▶ _Text block_:
The 4C visits the Brunnenburg

On March 13 the class 4C visited the Brunnenburg in Dorf Tirol. The Brunnenburg is an agricultural museum and the residence of Mary de Rachewiltz, the daughter of Ezra Pound. Ezra Pound is one of the most prominent American poets of the 20th century and his works include "Ripostes"(1912), "Hugh Selwyn Mauberley" (1920) and the "Cantos" (1917-1969),  which were partly written in the Brunnenburg.We have read a few of his beautiful poems such as "In a Station of the Metro" and "The Garden" during our English lessons with Mrs. Holzner.
When we arrived at the Brunnenburg, Michael de Rachewiltz, the grandchild of Mary, kindly welcomed us and led us to some American students of ecological studies, who we would get to know more closely on that day and who are going to stay there together with two of their University professors for a whole semester. Firstly he introduced himself and the Brunnenburg, talking about when the castle was originally built and then rebuilt around 1900. Afterwards we split up into five groups and started doing some tasks together with the American students. We introduced ourselves and then we answered different questions about Ezra Pound. After all the group work was finished, the students showed us the Brunnenburg and its most astounding places, such as the castle tower, from which we could admire the beautiful view over Merano in more detail. After that we all came together in the "Ezra Pound room" to meet up with Mary de Rachewiltz. She turned out to be a very charming lady and she told us some interesting and personal facts about her father and her own life. Later she even read out one of Ezra Pound's cantos to us before we had the possibility to read out some of our self-made Haikus (a type of poem) to her ourselves. They all liked our poems very much and Mary de Rachewiltz encouraged us to carry on writing poetry. At approximately 12:00 pm we set off to Merano or, to be more precise, back to school.

▶ _Written exercise_: Reproduce the account of class 4C's visit to the Brunnenburg above word for word, from the title to its final sentence.

▶ _Provided material_:
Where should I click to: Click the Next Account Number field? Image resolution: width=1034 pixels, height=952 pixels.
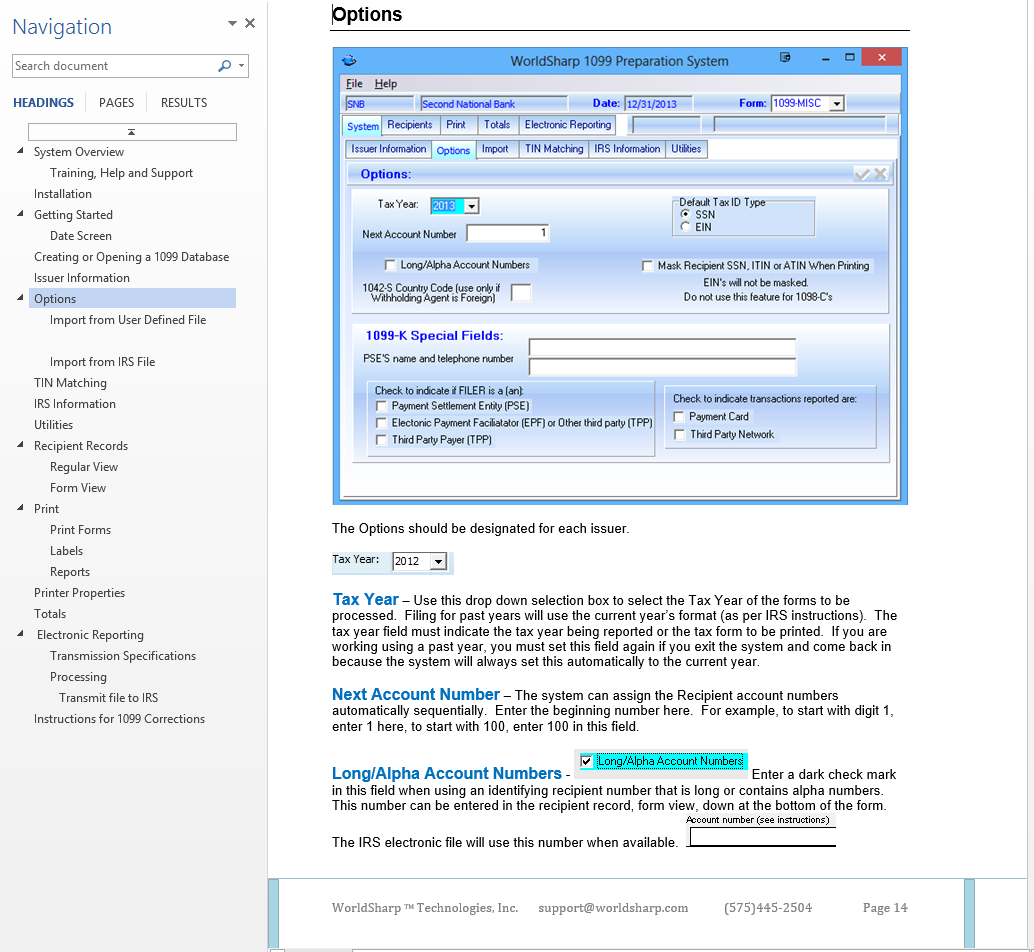[507, 234]
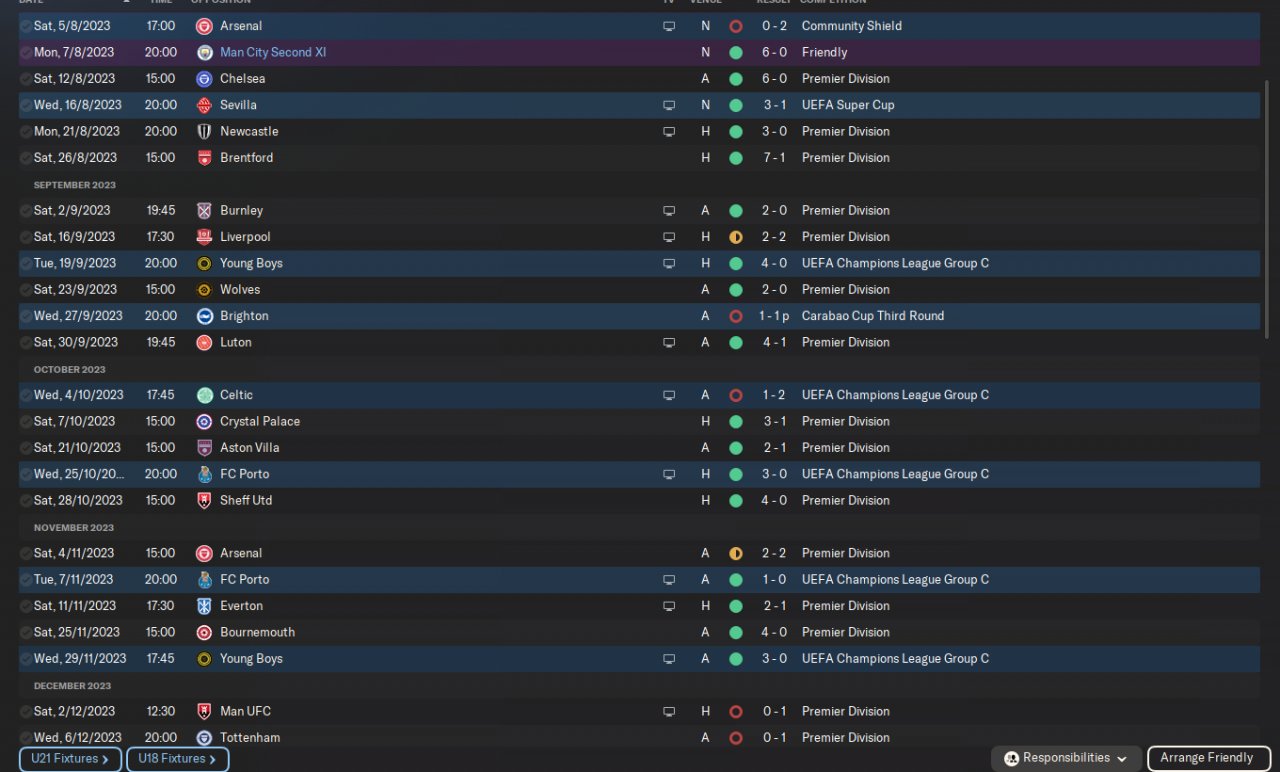Click the Newcastle club badge

(x=204, y=131)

▶ _Complete output_:
The 4C visits the Brunnenburg

On March 13 the class 4C visited the Brunnenburg in Dorf Tirol. The Brunnenburg is an agricultural museum and the residence of Mary de Rachewiltz, the daughter of Ezra Pound. Ezra Pound is one of the most prominent American poets of the 20th century and his works include "Ripostes"(1912), "Hugh Selwyn Mauberley" (1920) and the "Cantos" (1917-1969),  which were partly written in the Brunnenburg.We have read a few of his beautiful poems such as "In a Station of the Metro" and "The Garden" during our English lessons with Mrs. Holzner.
When we arrived at the Brunnenburg, Michael de Rachewiltz, the grandchild of Mary, kindly welcomed us and led us to some American students of ecological studies, who we would get to know more closely on that day and who are going to stay there together with two of their University professors for a whole semester. Firstly he introduced himself and the Brunnenburg, talking about when the castle was originally built and then rebuilt around 1900. Afterwards we split up into five groups and started doing some tasks together with the American students. We introduced ourselves and then we answered different questions about Ezra Pound. After all the group work was finished, the students showed us the Brunnenburg and its most astounding places, such as the castle tower, from which we could admire the beautiful view over Merano in more detail. After that we all came together in the "Ezra Pound room" to meet up with Mary de Rachewiltz. She turned out to be a very charming lady and she told us some interesting and personal facts about her father and her own life. Later she even read out one of Ezra Pound's cantos to us before we had the possibility to read out some of our self-made Haikus (a type of poem) to her ourselves. They all liked our poems very much and Mary de Rachewiltz encouraged us to carry on writing poetry. At approximately 12:00 pm we set off to Merano or, to be more precise, back to school.